Friday, April 27, 2018

Today in 1953, Eisenhower Signs Executive Order Banning Gay and Lesbian Federal Workers

President Dwight D. Eisenhower issued Executive Order 10450 today, April 27, in 1953. Under the order, thousands of lesbian and gay applicants were barred from federal employment and more than 5,000 federal employees were fired under suspicions of being homosexual. It came as a part of the U.S. "Lavender Scare" witch hunts which contributed to and complemented the McCarthyist Red Scare. 

From 1947 to 1961 the number of firings based on sexual orientation were far greater than those for membership in the Communist party. It was not until 1973 that a federal judge ruled that a person's sexual orientation alone could not be the sole reason for termination from federal employment, and not until 1975 that the United States Civil Service Commission announced that they would consider applications by gays and lesbians on a case by case basis.

Astronomer Frank Kameny (pictured in 2010) was fired from
his government job in 1957 for being gay. He would later sue
the government in a case that went to the US Supreme court
and would found the gay rights Mattachine Society.
Previously, the criteria used to define a security risk were largely political, that is, affiliation with suspect organizations or a clear demonstration of disloyalty. Executive Order 10450 added more general estimations of character, stability, and reliability.
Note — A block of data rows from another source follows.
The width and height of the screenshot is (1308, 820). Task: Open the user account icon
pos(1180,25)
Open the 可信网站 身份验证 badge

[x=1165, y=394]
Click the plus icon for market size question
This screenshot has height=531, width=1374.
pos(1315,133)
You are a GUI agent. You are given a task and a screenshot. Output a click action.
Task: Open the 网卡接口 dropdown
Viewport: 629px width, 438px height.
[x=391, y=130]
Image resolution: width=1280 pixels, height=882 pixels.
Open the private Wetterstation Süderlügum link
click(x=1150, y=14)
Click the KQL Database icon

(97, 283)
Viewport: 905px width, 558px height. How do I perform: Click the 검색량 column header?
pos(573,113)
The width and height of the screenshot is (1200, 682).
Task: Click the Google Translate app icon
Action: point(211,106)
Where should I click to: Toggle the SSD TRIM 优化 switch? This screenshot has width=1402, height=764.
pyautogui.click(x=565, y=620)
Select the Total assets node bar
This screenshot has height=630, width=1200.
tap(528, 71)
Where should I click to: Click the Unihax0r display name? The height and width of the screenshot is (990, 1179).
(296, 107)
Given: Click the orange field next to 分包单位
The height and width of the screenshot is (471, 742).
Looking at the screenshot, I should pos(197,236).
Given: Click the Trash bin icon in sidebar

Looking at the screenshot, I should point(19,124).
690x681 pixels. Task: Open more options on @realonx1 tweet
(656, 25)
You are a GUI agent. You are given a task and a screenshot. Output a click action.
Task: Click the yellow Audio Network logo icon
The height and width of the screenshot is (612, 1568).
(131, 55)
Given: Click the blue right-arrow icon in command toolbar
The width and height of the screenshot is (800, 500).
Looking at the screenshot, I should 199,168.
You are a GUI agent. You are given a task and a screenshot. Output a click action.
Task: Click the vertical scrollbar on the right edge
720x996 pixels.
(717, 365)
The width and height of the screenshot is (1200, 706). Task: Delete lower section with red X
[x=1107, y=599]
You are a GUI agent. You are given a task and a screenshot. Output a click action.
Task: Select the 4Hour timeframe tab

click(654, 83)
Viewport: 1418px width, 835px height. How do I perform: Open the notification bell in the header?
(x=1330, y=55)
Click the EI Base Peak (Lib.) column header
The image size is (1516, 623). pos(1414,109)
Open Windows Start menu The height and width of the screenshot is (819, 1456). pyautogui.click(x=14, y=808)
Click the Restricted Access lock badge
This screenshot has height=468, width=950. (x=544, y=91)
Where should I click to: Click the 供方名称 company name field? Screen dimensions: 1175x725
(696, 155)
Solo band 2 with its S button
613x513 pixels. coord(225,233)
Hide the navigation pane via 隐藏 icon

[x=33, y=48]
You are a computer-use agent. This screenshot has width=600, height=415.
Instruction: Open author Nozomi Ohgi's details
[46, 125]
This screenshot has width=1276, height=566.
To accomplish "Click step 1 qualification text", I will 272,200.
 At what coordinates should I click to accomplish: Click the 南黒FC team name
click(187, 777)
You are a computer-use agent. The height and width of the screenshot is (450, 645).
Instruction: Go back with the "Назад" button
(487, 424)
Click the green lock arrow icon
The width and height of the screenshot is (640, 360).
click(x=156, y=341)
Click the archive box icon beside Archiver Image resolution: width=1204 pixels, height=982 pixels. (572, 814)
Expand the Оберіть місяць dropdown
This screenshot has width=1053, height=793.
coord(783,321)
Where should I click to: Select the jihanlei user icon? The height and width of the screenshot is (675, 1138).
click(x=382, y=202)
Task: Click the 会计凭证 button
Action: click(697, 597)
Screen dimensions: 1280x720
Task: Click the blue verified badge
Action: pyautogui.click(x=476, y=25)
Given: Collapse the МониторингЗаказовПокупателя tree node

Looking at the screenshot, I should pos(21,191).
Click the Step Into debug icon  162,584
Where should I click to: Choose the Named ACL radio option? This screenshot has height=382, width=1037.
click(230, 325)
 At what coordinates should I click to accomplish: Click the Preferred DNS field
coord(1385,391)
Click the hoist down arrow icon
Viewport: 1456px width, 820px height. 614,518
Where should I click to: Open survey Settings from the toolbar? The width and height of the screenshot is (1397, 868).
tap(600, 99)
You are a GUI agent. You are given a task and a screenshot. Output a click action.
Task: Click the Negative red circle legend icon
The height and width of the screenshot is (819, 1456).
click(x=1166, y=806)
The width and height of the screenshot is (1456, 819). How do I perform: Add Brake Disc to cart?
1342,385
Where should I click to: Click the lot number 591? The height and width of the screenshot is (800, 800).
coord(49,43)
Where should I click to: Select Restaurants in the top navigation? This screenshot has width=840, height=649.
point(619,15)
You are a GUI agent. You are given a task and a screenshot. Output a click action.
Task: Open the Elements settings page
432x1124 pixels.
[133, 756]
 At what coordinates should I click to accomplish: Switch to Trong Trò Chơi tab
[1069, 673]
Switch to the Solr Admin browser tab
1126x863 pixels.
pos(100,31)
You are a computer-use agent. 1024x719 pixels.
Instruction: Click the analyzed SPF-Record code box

Its language was broad: "Any criminal, infamous, dishonest, immoral, or notoriously disgraceful conduct, habitual use of intoxicants to excess, drug addiction, or sexual perversion." 

Without explicitly referring to homosexuality, the executive order responded to several years of charges that the presence of homosexual employees in the State Department posed blackmail risks. The executive order had the effect of banning gay men and lesbians from working for any agency of the federal government.

The press recognized the revolutionary nature of the new executive order. The Washington Post said that it established not a loyalty test but a "suitability test." Some in government referred to their new "integrity-security" program. Some of those the press expected to be excluded from federal employment included "a person who drinks too much," "an incorrigible gossip," "homosexuals," and "neurotics."

In 1975, the U.S. Civil Service Commission ended a ban on gays and lesbians in the federal civil service. In 1977, the State Department lifted a policy barring gays from employment in the Foreign Service. Around the same time, the IRS ended its policy of requiring "homosexual education and charity groups to publicly state that homosexuality is a 'sickness, disturbance, or diseased pathology'" before obtaining section 501 tax-exempt status.

The order's language restricting national security access based on sexual provision was also repealed in 1995 when President Bill Clinton signed Executive Order 12968, which stated that "The United States Government does not discriminate on the basis of race, color, religion, sex, national origin, disability, or sexual orientation in granting access to classified information." The order's language concerning employment and sexual provision was also repealed when Clinton signed executive order Executive Order 13087 in 1998.

The order was explicitly repealed in 2017, when President Obama signed Executive Order 13764, the last of his Administration.